Google didn’t pull any stops in the first day of Google I/O. Of course, the big topics for Day One are all Android: Android Wear, Android Auto (yey!), Android TV, and the much anticipated upcoming build, Android L.

Yes, folks, they’re simply naming it L for the moment (I’m going for Lollipop, or Lemon Pie). They haven’t even revealed the official build number yet (I’m betting 5.x). Regardless, though, it seems to be an evolutionary step compared to Jellybean.

As with most of their releases, Android’s interface has undergone some changes. Called the Material Design UI, it’s the logical evolution of what we got for Jellybean. It’s more streamlined, flatter, more colorful and multi-layered. Aside from that, there a lot of pleasing visual cues, such as seamless transition animations between apps, and an elevated, 3-D-like property on your screen (for example, icons seemingly hovering over the screen, etc). This new design will also trickle over other Google apps, such as Chrome, etc.

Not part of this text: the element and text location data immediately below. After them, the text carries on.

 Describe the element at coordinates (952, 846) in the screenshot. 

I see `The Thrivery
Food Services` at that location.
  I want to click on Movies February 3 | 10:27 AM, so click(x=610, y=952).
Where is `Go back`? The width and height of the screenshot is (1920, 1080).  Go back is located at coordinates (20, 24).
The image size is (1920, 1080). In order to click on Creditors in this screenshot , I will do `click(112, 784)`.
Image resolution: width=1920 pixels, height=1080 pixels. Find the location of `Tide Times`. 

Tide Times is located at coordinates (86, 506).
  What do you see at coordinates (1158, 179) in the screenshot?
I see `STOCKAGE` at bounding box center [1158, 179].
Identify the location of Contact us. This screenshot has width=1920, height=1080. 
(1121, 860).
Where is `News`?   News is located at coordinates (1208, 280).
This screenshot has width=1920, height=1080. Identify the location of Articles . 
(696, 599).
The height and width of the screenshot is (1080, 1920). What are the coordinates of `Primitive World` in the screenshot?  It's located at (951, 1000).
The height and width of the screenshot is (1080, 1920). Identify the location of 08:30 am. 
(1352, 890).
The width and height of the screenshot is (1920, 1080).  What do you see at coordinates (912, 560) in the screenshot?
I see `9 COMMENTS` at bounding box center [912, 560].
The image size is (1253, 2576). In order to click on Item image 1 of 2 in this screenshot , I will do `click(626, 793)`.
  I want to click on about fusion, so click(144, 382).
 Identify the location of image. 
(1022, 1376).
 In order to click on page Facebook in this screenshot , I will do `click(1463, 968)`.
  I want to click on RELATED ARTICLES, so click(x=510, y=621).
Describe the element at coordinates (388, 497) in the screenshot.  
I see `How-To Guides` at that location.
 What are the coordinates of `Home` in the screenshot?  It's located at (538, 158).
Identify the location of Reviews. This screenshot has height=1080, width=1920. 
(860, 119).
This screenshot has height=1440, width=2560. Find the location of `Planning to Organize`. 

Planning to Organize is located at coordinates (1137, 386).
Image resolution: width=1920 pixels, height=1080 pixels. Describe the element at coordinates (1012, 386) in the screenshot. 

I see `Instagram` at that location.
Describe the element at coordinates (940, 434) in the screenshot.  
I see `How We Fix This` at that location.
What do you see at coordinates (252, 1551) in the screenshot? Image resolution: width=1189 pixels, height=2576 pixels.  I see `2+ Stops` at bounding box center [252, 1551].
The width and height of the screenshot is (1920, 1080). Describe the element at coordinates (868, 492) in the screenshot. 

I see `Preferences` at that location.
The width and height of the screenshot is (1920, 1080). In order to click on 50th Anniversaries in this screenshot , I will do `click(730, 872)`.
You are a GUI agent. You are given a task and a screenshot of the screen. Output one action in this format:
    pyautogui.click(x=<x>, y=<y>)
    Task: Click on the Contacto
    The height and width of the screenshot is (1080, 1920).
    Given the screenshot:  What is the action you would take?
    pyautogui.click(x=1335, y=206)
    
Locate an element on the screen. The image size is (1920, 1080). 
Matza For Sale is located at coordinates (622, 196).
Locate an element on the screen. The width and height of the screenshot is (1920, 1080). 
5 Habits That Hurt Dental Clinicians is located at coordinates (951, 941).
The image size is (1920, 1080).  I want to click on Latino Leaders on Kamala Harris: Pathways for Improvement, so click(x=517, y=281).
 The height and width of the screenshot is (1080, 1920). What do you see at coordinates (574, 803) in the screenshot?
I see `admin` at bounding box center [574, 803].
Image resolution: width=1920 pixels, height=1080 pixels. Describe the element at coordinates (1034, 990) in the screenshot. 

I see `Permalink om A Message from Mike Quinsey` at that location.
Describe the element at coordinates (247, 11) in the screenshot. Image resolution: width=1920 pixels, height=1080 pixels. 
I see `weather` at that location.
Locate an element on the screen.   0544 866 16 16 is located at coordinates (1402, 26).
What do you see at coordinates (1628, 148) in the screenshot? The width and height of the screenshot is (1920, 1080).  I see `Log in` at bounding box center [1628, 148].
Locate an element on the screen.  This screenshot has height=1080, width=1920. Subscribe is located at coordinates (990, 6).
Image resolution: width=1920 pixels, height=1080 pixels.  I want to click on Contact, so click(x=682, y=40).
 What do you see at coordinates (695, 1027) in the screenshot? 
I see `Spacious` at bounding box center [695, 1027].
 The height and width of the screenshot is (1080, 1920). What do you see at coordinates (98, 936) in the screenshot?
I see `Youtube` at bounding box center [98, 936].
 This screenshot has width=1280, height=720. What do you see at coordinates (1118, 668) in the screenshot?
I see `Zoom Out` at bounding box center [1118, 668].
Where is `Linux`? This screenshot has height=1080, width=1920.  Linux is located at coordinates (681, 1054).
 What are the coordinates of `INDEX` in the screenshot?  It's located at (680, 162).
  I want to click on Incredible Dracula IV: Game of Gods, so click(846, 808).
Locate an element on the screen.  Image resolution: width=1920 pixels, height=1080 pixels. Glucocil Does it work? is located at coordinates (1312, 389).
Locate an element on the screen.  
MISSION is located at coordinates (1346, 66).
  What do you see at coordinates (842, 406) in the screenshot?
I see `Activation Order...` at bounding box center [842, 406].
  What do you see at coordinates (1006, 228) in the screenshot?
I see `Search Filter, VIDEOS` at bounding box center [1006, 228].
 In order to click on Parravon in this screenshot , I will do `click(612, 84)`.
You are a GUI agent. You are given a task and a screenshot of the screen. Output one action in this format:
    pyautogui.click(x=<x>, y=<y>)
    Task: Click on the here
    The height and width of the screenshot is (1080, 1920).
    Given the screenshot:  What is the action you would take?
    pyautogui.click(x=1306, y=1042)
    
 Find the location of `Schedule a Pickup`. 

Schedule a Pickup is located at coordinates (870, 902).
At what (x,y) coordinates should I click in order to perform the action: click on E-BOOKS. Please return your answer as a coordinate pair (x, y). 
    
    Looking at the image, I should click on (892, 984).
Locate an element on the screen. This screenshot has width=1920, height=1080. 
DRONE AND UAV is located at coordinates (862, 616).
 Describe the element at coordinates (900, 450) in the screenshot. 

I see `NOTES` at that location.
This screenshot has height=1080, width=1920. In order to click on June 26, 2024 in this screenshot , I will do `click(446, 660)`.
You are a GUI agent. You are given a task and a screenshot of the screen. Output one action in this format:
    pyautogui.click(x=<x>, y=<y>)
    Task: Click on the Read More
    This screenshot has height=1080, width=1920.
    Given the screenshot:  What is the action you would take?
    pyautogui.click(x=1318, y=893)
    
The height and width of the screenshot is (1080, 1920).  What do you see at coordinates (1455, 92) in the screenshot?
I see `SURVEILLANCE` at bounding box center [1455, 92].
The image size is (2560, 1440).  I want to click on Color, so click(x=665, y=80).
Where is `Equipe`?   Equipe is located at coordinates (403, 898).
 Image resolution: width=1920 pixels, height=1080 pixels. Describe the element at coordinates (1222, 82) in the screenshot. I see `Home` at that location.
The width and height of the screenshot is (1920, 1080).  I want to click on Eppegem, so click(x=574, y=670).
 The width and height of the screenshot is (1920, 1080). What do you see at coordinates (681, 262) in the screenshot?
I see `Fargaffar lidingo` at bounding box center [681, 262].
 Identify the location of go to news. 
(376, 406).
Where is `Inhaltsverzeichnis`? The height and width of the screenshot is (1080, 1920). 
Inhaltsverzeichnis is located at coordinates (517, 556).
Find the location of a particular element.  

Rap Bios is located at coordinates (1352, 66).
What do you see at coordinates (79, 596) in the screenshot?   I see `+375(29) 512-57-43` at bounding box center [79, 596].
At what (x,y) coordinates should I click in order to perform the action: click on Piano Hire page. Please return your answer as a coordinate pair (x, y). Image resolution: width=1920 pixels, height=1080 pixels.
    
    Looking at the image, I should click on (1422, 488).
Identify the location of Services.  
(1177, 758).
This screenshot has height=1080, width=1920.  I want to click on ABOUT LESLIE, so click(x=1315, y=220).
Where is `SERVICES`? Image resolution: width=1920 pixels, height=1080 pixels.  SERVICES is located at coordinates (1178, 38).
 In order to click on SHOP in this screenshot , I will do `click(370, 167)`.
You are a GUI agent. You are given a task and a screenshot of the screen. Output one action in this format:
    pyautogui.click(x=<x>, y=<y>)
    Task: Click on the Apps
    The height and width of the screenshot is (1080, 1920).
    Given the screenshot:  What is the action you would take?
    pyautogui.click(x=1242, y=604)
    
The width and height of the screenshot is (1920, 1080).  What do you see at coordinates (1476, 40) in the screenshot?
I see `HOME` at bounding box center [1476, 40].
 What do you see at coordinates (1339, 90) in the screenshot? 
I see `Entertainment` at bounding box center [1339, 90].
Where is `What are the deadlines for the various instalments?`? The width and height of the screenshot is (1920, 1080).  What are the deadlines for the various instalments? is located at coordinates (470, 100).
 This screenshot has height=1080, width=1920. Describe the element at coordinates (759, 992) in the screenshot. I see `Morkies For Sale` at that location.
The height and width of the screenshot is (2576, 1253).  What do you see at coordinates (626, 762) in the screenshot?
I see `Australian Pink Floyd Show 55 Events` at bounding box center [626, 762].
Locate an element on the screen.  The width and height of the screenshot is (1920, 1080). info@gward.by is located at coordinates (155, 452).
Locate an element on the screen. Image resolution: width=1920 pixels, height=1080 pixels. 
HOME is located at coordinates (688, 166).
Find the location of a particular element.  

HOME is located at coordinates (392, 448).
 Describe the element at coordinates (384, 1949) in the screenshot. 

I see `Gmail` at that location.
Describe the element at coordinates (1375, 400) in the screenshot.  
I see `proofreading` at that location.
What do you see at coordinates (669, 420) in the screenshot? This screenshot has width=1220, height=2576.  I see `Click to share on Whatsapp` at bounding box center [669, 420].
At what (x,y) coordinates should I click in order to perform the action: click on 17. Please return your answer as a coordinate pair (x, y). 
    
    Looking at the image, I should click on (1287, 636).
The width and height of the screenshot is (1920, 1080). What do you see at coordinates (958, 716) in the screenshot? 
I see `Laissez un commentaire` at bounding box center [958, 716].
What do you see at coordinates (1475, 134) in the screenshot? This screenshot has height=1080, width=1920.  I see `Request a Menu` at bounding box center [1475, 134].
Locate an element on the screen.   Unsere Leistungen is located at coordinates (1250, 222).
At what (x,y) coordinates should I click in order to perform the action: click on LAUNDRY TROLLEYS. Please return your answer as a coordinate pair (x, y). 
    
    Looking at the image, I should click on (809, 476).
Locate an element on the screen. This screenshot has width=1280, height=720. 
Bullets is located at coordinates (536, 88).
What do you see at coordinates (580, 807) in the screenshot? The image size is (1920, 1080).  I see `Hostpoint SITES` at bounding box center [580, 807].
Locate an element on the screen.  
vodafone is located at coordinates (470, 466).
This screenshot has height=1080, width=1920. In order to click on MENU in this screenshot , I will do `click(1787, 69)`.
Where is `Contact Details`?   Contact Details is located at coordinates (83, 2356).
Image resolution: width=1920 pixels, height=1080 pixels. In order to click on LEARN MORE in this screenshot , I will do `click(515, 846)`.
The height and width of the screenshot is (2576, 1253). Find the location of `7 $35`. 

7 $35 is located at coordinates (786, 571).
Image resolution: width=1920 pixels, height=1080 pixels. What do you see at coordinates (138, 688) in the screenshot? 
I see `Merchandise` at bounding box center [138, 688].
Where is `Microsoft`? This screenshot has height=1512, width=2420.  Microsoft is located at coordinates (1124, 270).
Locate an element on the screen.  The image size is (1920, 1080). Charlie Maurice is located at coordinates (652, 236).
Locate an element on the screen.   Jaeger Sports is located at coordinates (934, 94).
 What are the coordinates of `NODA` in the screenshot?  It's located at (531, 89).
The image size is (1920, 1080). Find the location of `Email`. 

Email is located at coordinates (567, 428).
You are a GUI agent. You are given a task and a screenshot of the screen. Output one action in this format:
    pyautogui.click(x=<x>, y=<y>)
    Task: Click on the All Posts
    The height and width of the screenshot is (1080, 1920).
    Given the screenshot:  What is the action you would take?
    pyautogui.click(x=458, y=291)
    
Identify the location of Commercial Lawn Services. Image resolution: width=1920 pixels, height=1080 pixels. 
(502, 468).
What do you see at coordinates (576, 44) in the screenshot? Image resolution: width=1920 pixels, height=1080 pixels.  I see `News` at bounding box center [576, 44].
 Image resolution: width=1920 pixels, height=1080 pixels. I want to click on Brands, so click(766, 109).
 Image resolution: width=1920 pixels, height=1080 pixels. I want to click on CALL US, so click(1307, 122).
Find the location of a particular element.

But a pleasing facelift isn’t the only thing to get excited about. Starting with Android ICS, every new version has a “project” feature. In the aforementioned ICS, it was Project Butter. For Jellybean, it was Project Svelte. For L, it’s Project Volta. As the name implies, it’s all about the battery, baby! And it’s not just a glorified battery saver (although that feature promises to be slick). There’s a new battery historian feature that will be able to measure the impact of specific activities on a device’s battery life, a boon for developers to be able to create more efficient versions of their apps. Couple that with the new job scheduler feature that will allow devs to optimize power consumption in apps as well as schedule battery-intensive tasks like downloading updates, etc. Intensive games will benefit greatly on this.

If you’re a security nut, fret not, as the new security features will most surely delight you, such as Personal Unlocking which, among other things, allows you to set a specific location in which the phone knows it’s safe to unlock without a PIN or other lock screen security; and the Factory Reset Projection, a.k.a. the “killswitch”. There’s also Android at Work, which is (just the gist of it) Google’s version of Samsung’s Knox. We get some new notifications, too, via the lockscreen and heads-up notifications.

The biggest change, however, is that this time, Android will be using ART (Android runtime) exclusively, replacing the old, aging compiler Dalvik. This may not mean much to most people, but the effects are staggering. For one, it means that Android will no longer natively care what platform it’s running (f.e., whether ARM or Intel, or whatever), it’ll run your apps on any of them. That significantly reduces compatibility issues, and running faster is just an icing on the cake. This change ties into what is for me the BIGGEST draw of Android L…

…It’s meant to run across different devices, not just on you phone/tablet! Yes, folks, Android L will be meant to reside on your watch, your Glass, your TV, and heck, even on your CAR!!! Think about it, with a unified code base across a myriad of devices, a lot of developers can create apps that will work seamlessly across different devices.

For those lucky enough to own Nexus devices, particularly the Nexus 5 and Nexus 7, Google’s giving you your candy as early as tomorrow (as of this writing June 26) as they will be releasing the preview system images at that time. Of course, take note that these are unstable versions, so be careful. However, I think most enthusiasts won’t care. I know I won’t.